## ACTION ITEM
For the data below, give again exactly the lines from the one containing "Bìa Lịch Khung Ngọc (323, 1948)" through the one containing "Bìa Chữ Nổi 3D (194, 2393)", both ends included, and no others.

## EXERCISE INPUTS
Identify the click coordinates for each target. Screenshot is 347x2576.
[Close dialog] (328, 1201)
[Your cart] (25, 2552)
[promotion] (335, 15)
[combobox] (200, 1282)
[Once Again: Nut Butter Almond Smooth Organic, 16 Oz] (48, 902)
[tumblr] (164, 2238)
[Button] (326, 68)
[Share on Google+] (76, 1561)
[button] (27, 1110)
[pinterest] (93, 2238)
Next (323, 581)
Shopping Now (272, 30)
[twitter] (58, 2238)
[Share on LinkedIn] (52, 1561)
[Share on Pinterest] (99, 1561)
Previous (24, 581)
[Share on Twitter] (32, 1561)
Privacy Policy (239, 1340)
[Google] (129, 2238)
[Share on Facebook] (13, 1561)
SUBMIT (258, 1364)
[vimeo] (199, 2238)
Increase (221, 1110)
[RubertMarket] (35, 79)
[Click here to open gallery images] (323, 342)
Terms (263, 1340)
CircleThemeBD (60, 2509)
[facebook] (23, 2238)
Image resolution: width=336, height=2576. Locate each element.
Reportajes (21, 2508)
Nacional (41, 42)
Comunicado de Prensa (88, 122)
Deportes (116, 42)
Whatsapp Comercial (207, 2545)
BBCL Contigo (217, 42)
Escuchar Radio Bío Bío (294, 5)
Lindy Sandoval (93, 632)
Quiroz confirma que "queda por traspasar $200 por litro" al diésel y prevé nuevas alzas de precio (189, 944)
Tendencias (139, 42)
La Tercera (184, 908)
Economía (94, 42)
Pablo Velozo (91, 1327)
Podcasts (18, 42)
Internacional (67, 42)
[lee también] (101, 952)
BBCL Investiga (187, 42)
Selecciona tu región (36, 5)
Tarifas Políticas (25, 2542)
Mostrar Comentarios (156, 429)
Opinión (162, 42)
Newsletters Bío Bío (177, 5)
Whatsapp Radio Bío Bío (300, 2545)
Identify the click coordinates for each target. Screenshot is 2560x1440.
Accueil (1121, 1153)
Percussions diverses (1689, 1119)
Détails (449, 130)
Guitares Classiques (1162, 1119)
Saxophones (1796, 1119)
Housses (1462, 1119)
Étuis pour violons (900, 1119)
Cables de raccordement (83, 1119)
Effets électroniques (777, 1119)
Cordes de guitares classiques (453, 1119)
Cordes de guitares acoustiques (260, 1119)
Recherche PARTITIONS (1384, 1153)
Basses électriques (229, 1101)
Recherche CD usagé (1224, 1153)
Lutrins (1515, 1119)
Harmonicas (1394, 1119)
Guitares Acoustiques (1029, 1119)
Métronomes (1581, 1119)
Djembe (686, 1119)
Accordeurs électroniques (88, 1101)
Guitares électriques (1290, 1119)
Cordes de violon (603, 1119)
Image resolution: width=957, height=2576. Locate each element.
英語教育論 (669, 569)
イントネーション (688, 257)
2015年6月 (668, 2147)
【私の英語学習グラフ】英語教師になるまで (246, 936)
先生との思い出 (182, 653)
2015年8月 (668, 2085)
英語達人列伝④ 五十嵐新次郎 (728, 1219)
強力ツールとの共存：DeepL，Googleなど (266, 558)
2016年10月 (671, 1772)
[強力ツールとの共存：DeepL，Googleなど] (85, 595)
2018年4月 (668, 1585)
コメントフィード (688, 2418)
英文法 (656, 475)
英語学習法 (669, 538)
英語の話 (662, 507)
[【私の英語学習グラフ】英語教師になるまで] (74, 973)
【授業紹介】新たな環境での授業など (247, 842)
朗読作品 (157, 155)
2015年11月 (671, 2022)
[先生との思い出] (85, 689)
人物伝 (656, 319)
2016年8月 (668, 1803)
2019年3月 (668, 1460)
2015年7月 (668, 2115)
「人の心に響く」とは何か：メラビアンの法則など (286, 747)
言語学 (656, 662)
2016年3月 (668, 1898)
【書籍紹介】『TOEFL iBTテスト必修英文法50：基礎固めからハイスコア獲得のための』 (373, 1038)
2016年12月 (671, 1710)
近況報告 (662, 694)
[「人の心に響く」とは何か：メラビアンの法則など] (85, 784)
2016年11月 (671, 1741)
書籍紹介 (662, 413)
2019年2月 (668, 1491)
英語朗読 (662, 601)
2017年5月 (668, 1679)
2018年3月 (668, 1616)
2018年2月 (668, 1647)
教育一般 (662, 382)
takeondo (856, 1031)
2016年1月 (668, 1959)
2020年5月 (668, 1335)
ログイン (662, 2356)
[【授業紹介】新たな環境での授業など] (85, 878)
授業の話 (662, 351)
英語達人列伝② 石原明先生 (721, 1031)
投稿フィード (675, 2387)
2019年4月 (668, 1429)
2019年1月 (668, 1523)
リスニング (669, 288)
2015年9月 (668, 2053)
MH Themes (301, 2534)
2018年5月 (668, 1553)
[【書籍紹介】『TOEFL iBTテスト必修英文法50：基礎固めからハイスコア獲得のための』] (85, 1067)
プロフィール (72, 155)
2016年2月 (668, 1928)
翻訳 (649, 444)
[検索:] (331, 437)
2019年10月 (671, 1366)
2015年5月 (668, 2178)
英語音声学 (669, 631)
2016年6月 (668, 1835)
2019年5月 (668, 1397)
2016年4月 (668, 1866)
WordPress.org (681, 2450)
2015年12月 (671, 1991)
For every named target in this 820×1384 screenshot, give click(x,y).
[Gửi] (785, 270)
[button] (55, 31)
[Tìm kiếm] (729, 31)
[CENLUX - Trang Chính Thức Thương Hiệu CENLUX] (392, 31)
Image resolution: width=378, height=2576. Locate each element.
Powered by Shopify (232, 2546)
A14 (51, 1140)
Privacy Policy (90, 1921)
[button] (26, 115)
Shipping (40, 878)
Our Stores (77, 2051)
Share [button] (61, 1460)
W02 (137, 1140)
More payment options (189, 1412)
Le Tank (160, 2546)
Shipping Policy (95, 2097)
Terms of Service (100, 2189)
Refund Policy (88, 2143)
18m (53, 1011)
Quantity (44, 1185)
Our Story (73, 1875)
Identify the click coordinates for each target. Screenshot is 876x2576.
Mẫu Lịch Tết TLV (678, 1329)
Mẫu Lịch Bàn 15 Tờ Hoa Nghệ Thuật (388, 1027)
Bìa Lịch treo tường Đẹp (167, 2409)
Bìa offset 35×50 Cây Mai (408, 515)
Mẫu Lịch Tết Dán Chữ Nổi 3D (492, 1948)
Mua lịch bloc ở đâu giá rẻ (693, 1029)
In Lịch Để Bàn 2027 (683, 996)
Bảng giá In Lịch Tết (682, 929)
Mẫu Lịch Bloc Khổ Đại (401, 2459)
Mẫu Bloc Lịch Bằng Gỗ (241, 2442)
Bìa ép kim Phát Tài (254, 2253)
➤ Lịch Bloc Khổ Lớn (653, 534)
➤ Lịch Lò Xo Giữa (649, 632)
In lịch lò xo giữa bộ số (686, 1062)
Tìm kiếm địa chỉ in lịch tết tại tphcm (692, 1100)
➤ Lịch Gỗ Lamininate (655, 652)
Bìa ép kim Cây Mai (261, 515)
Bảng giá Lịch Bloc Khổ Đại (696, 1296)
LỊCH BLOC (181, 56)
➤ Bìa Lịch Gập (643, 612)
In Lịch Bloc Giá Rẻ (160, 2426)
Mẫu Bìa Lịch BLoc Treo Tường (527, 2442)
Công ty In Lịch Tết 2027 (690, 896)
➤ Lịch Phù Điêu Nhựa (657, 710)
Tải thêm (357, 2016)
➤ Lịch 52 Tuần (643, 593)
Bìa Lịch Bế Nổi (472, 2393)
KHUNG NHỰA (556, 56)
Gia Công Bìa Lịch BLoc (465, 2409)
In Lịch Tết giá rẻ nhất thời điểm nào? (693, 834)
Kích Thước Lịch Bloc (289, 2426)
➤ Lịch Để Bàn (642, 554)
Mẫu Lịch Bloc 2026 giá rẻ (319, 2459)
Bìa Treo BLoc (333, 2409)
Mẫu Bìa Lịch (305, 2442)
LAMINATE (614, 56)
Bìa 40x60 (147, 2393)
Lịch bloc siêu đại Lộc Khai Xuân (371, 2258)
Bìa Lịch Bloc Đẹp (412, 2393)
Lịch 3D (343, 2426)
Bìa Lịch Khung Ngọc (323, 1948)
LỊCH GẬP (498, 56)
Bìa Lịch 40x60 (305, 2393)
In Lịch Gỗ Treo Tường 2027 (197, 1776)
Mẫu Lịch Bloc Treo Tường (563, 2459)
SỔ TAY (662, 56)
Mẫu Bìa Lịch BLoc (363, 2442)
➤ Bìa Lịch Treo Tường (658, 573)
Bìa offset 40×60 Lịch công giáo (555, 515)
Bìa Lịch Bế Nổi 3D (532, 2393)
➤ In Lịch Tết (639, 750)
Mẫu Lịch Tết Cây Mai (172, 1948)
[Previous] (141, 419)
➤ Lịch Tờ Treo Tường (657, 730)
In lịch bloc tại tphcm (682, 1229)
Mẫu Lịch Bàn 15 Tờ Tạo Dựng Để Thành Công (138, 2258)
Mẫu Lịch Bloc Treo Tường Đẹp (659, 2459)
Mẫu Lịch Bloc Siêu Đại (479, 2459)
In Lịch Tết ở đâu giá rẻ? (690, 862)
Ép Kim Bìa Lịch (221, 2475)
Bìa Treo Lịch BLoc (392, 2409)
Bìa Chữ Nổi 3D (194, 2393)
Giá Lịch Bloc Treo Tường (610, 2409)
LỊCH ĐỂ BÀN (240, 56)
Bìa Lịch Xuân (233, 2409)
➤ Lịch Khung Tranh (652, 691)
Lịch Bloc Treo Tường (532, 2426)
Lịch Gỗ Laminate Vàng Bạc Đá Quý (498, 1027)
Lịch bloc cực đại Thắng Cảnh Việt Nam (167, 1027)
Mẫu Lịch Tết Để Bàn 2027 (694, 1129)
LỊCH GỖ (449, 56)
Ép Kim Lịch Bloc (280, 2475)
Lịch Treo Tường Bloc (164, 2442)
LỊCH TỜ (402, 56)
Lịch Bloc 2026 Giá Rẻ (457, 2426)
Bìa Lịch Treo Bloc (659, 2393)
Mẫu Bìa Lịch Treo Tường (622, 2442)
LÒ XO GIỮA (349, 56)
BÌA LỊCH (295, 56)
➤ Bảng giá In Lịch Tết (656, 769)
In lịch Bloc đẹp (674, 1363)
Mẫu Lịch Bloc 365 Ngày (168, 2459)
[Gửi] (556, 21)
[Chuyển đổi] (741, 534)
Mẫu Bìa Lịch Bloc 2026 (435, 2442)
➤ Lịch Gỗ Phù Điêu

## RESPONSE TO THIS EXERCISE
Bìa Lịch Khung Ngọc (323, 1948)
LỊCH GẬP (498, 56)
Bìa Lịch 40x60 (305, 2393)
In Lịch Gỗ Treo Tường 2027 (197, 1776)
Mẫu Lịch Bloc Treo Tường (563, 2459)
SỔ TAY (662, 56)
Mẫu Bìa Lịch BLoc (363, 2442)
➤ Bìa Lịch Treo Tường (658, 573)
Bìa offset 40×60 Lịch công giáo (555, 515)
Bìa Lịch Bế Nổi 3D (532, 2393)
➤ In Lịch Tết (639, 750)
Mẫu Lịch Tết Cây Mai (172, 1948)
[Previous] (141, 419)
➤ Lịch Tờ Treo Tường (657, 730)
In lịch bloc tại tphcm (682, 1229)
Mẫu Lịch Bàn 15 Tờ Tạo Dựng Để Thành Công (138, 2258)
Mẫu Lịch Bloc Treo Tường Đẹp (659, 2459)
Mẫu Lịch Bloc Siêu Đại (479, 2459)
In Lịch Tết ở đâu giá rẻ? (690, 862)
Ép Kim Bìa Lịch (221, 2475)
Bìa Treo Lịch BLoc (392, 2409)
Bìa Chữ Nổi 3D (194, 2393)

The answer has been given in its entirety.